Access application data when extending embedded Python

efternavn · July 31, 2023, 6:45am

I am writing an application that embeds a Python interpreter. The application also extends Python with a custom module. This is done along the lines of the “Extending and Embedding the Python Interpreter” part of the Python documentation. In the section “Extending Embedded Python” it is described how to “access to functionality from the application” and the example module emb gets access to argv of the application’s main function by using a static variable numargs.

Now, my question is, can I somehow pass data (like argv in the example) to my module in a more encapsulated way than using global state?

In contrast to the emb example, I use multi-phase initialization and introduce module state in a struct via m_size in my PyModuleDef instance. So I would have liked to somehow pass data to my Py_mod_exec slot function to use it for initializing my module state, but as the setup is made with raw C function pointers, I cannot see a way to pass data that way. Alternatively, I’ve thought looking up the module after my Py_Initialize call and pass the data via PyModule_GetState, but I don’t see how I can lookup my multi-phase initialized module. So my idea now is to set some global state somewhere on the interpreter and pass the data that way. But I have not looked much into that yet, as I was hoping for a better solution.

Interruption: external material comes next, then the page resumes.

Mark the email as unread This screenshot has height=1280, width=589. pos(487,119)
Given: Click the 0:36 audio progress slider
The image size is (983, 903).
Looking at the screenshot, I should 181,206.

I’ve also asked this question on Stack Overflow (sorry, I can apparently only have two links in my post) but maybe I’ll have more luck with the audience here

Rosuav · July 31, 2023, 7:17am

Depends on your design. It sounds like you have full control over this, so my recommendation is that you have the Python code define a function, and the external app then loads up Python, imports the module, finds a specific function by name, and calls it. That way, you can pass whatever you like as arguments to this entrypoint function - or even have multiple such entrypoints if that makes sense.

efternavn · July 31, 2023, 9:10am

Yes, that’s a good suggestion. I think I know how that should be implemented in both the module and the app that embeds Python. Thanks!
As I understand it, the implementation will require some wrapping and unwrapping of the function arguments, as the module has to define the entrypoint function as any other module function callable from Python code. And my entrypoint function could in fact be called from Python code, even though that would never make sense, right?
Anyway, I think this is better than the other alternatives that I have considered.

Rosuav · July 31, 2023, 9:37am

Correct on both counts. One way or another, you’ll need to shuffle data between your app and Python, so that’s the wrapping and unwrapping part.

efternavn · July 31, 2023, 2:35pm

Good, thanks for confirming my understanding

I guess you’re right.
But since both the embedding app and the module are written in C(++), I could have been possible to avoid the wrapping, right? I had hoped there would be some way to pass data into the initialization function set up with PyImport_AppendInittab (and that would have a chance to avoid the wrapping). This is probably not the case, and that’s fine.

And thanks again. I’ll start implementing your suggestion soon, I think.

Rosuav · July 31, 2023, 2:39pm

Not entirely sure I follow. Do you mean your architecture is “app calls Python code, Python calls app-provided module”? If so, you can cheat the shuffling a bit by creating Python objects that opaquely represent app data. But anything that’s going to be manipulated by Python has to have a Python object to represent it, and if you can do that with standard types like lists and strings and integers, it’ll be easier to debug.

efternavn · July 31, 2023, 2:52pm

Yes, exactly.

My app data should not be known to the Python code itself, it’s only going to be part of the internal module state. I my current case, the data is like a session handle that my app-provided module needs to have access to.
I haven’t looked at how the wrapping is going to look but I don’t expect it to be a real problem.

Rosuav · July 31, 2023, 3:00pm

Ahh, yeah. That sounds like a job for an opaque type. Assuming that your app is the only thing that will ever create or destroy those sessions, you should be able to instantiate Python objects to represent them, with most of the data being buried away somewhere. It’s been a while since I did anything like this, but you should be able to (a) define a type in your app, (b) instantiate an object of that type, with a pointer to the rest of the session data, (c) hand that to Python, and (d) receive it back from Python, able to see the session data in memory.

You’ll have to cope with the question of what happens to the Python object when the underlying session is disposed of, unless that’s fundamentally impossible (which would make it a lot simpler). Otherwise, it’s not too difficult.

efternavn · July 31, 2023, 8:08pm

I guess (c) could be done by keeping the opaque object as an attribute on my module. That way (d) would also be almost “for free”.

efternavn · August 3, 2023, 9:43am

For future reference:
What I didn’t understand was that I get a reference to my module by importing it (after my Py_Initialize call). Having the module reference, I can easily get ( PyModule_GetState) and modify the module state with my unwrapped C data.
I started out by wrapping my data in a Capsule as some sources made that sound like the preferred way to do it, but I don’t think I have any need for this wrapping after all.
The Capsule inspiration came from Passing a C pointer around with the Python/C API - Stack Overflow and the first draft of PEP 489. Note also that the final version of PEP 489 doesn’t have Capsule helper functions – it seems there was some discussion on whether Capsule wrapping was generally necessary.